* [To do] Make an exact copy of all the entries below, with the pictures left out.

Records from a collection
--
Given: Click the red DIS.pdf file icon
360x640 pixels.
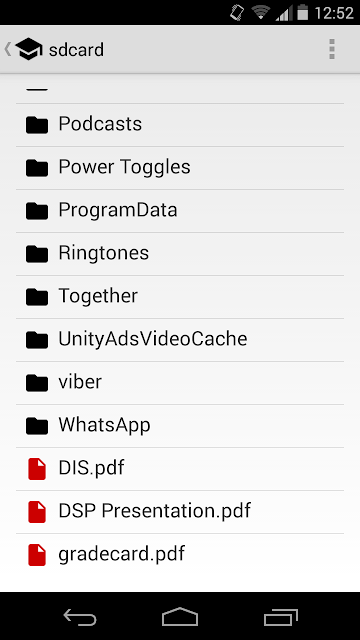Looking at the screenshot, I should pos(37,469).
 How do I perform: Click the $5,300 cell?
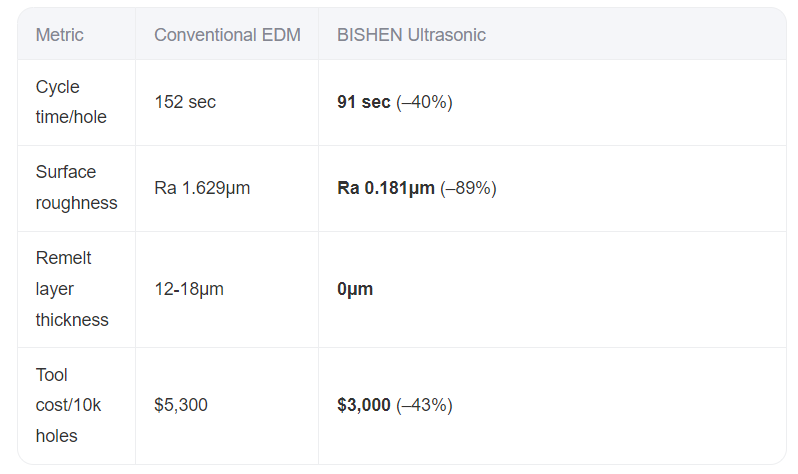(x=181, y=405)
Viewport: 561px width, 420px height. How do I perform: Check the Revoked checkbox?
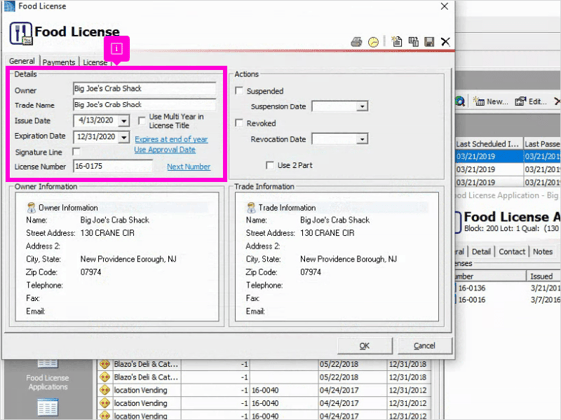(239, 123)
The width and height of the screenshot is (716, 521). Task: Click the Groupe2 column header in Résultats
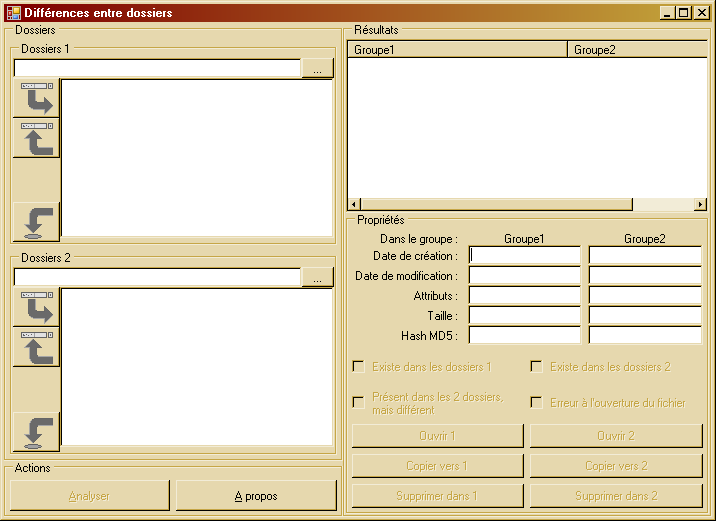pos(637,49)
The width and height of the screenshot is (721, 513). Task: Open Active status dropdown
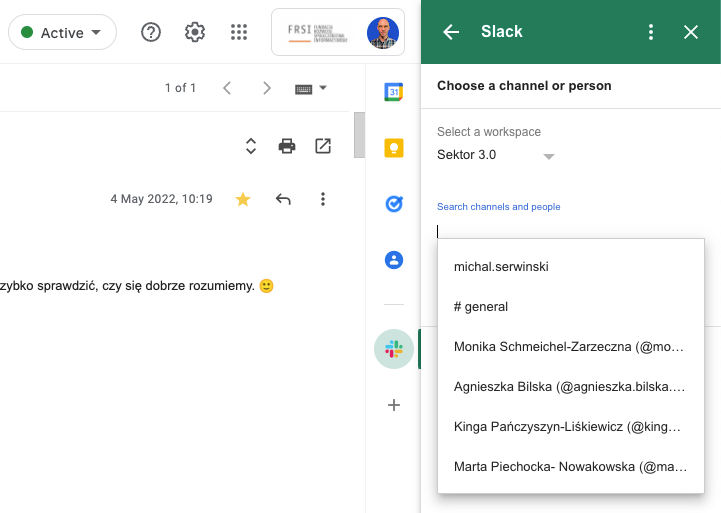(x=62, y=33)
--
* [Task result]
Given: Click the red DIS.pdf file icon
360x640 pixels.
Looking at the screenshot, I should pos(37,469).
 How do I perform: Click the $5,300 cell?
(x=181, y=405)
Viewport: 561px width, 420px height. How do I perform: Check the Revoked checkbox?
(239, 123)
The width and height of the screenshot is (716, 521). Task: Click the Groupe2 column header in Résultats
pos(637,49)
The width and height of the screenshot is (721, 513). Task: Open Active status dropdown
(x=62, y=33)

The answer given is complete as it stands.